▸ Consigne 1
Relevez dans l'extrait le passage qui débute aux mots « Quand on pénètre » et s'achève après les mots « morale et libertinage. ».

▸ Extrait
----------

Au Vieux-Colombier, Emmanuel Daumas s’attaque avec élégance et modernité au Dom Juan de Molière. Sans rien perdre du mordant de la tragicomédie la plus complexe et la plus singulière du dramaturge français, de sa dynamique farcesque, le metteur en scène place l’anti-héros libertin dans un ring et signe un spectacle efficace, un road-movie immobile, un combat sans foi ni loi parfaitement ciselé.
Quand on pénètre dans la salle du Vieux-Colombier, ce qui frappe tout d’abord, c’est cette masse sombre, faite de bois, de métal, placée au cœur du dispositif scénique bi-frontal. Divisant l’espace en deux, cet immense tréteau, rappelant autant un ring de boxe qu’un échafaud, permet au spectateur d’être au plus près de l’action, de toucher du doigt l’électrique atmosphère de ce combat millénaire entre foi et athéisme, entre morale et libertinage.
Une œuvre à part
Depuis sa création en février 1665 au théâtre du Palais-Royal, Dom Juan a fait couler beaucoup d’encre. Née dans des conditions très singulières, après l’interdiction par le Roi de la première version de Tartuffe, donnée actuellement place Colette, la pièce a été imaginée en quelques mois. Continuant à croquer les travers de ses contemporains, à dénoncer par la farce l’hypocrisie et les faux dévots, le dramaturge français signe cette œuvre qui pour les uns a été faite à la-vite et pour les autres est un véritable brûlot métaphysique questionnant la foi, la religion.
Entre tragédie et comédie
Difficile à monter tant le texte entremêle les registres, allant de la Commedia dell’arte pure au drame le plus sombre, Dom Juan demande une attention particulière pour ne pas virer au pastiche. Avec finesse, ingéniosité et modernité, Emmanuel Daumas s’en empare et signe un spectacle épuré, efficace qui relève toute l’essence de l’œuvre dans ce qu’elle a de plus radical, de plus mordant. Resserrant sa distribution à l’essentiel -cinq comédiens pour incarner une quinzaine de personnages différents – , s’appuyant sur des effets scéniques fort simples – changement à vue de perruques, utilisation d’accessoires un brin exagérée etc. – , il puisse dans le théâtre populaire ce qui faisait, on imagine, la force de frappe de l’Illustre théâtre, et insuffle la vie à la plume de Molière.

----------

▸ Consigne 2
Dans les enregistrements, reproduisez uniquement les lignes comprises entre celle qui contient « 631x287 pixels. Task: Add » et celle qui contient « point(15,15) », toutes deux incluses. Remplacez-y « plus » par « minus » sans rien modifier d'autre.

▸ Entrées de données extraites
----------

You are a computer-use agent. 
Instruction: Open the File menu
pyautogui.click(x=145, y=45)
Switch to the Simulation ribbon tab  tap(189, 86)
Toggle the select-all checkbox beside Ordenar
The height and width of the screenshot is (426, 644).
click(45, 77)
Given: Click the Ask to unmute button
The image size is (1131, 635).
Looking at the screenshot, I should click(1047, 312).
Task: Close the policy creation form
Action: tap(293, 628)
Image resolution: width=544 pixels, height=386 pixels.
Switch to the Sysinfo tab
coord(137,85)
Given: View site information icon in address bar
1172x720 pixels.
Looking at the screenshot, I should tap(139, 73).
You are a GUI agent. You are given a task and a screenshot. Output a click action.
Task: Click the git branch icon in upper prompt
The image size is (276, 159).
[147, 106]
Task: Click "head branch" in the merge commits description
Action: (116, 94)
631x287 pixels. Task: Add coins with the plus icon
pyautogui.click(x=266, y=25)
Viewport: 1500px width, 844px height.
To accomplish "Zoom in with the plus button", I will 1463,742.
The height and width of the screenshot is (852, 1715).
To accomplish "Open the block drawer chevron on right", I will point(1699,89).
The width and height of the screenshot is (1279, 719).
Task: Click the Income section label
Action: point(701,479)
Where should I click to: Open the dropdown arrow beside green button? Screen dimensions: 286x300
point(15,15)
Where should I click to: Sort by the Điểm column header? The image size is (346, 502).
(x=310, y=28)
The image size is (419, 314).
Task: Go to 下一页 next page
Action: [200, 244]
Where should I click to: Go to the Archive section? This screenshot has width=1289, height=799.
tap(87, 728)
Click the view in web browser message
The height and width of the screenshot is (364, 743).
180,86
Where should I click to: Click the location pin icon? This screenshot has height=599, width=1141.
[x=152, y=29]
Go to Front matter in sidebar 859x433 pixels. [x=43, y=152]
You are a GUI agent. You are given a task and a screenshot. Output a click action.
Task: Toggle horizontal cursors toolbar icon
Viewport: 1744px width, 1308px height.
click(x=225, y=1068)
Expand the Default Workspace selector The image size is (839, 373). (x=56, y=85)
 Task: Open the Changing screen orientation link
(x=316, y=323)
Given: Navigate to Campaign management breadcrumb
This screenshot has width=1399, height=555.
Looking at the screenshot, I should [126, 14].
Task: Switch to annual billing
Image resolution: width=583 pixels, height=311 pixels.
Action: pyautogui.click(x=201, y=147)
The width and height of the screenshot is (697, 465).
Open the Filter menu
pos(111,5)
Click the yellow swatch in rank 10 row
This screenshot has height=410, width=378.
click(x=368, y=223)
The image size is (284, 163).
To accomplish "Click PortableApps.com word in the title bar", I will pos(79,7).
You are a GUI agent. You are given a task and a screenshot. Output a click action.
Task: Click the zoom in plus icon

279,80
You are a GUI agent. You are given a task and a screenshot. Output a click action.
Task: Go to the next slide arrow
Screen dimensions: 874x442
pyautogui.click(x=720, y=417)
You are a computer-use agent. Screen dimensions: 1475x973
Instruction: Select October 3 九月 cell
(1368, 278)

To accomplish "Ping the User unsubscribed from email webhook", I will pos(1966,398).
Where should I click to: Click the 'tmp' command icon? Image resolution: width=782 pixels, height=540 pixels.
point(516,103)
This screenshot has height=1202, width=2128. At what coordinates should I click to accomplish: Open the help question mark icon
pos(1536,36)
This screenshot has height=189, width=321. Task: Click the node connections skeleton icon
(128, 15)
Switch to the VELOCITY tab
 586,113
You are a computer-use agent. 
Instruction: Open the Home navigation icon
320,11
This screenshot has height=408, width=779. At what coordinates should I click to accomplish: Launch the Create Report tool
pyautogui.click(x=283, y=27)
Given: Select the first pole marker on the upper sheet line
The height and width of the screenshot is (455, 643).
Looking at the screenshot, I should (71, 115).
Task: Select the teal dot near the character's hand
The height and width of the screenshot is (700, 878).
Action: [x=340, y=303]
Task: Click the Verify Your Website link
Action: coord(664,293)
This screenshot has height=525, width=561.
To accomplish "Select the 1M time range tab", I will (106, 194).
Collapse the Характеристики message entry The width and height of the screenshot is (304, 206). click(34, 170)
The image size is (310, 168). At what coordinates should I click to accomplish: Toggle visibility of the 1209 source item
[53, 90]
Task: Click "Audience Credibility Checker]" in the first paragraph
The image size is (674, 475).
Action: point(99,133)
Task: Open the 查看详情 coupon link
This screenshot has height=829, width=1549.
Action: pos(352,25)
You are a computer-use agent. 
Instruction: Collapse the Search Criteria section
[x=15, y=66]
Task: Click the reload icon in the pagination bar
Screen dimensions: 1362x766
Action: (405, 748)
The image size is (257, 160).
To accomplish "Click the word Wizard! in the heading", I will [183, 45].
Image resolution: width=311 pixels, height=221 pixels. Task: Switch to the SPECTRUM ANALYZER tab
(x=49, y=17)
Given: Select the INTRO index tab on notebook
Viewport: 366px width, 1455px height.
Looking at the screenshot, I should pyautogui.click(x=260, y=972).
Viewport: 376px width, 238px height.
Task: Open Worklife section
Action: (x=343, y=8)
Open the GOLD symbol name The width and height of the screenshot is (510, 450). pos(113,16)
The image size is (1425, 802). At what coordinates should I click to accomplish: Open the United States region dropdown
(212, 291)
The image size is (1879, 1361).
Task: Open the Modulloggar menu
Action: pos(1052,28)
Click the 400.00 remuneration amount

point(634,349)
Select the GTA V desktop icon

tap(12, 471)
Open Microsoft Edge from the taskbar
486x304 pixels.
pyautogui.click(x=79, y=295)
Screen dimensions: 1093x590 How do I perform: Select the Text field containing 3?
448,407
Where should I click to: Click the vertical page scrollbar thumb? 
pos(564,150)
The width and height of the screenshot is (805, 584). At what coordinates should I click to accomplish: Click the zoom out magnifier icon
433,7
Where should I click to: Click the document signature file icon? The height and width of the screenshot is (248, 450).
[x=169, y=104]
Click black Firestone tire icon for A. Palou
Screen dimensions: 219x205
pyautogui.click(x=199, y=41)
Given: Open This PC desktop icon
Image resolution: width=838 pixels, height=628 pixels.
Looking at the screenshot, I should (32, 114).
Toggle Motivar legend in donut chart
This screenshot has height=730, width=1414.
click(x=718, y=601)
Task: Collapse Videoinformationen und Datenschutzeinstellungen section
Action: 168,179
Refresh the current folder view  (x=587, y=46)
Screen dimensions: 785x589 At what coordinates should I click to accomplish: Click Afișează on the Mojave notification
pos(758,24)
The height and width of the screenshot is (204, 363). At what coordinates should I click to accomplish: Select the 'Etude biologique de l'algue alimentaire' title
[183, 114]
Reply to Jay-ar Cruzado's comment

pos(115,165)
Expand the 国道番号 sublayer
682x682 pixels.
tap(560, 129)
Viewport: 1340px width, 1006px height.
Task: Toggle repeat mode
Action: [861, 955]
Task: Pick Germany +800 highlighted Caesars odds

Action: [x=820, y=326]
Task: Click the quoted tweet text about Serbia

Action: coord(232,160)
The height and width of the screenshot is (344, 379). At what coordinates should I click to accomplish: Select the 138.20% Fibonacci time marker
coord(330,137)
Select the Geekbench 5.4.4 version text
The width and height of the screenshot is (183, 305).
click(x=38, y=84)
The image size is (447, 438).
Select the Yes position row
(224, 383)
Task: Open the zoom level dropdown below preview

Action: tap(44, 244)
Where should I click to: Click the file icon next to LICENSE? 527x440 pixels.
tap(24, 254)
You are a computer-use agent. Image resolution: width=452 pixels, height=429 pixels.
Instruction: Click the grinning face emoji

----------

▸ Réponse rédigée 1
Quand on pénètre dans la salle du Vieux-Colombier, ce qui frappe tout d’abord, c’est cette masse sombre, faite de bois, de métal, placée au cœur du dispositif scénique bi-frontal. Divisant l’espace en deux, cet immense tréteau, rappelant autant un ring de boxe qu’un échafaud, permet au spectateur d’être au plus près de l’action, de toucher du doigt l’électrique atmosphère de ce combat millénaire entre foi et athéisme, entre morale et libertinage.

▸ Réponse rédigée 2
631x287 pixels. Task: Add coins with the minus icon
pyautogui.click(x=266, y=25)
Viewport: 1500px width, 844px height.
To accomplish "Zoom in with the minus button", I will 1463,742.
The height and width of the screenshot is (852, 1715).
To accomplish "Open the block drawer chevron on right", I will point(1699,89).
The width and height of the screenshot is (1279, 719).
Task: Click the Income section label
Action: point(701,479)
Where should I click to: Open the dropdown arrow beside green button? Screen dimensions: 286x300
point(15,15)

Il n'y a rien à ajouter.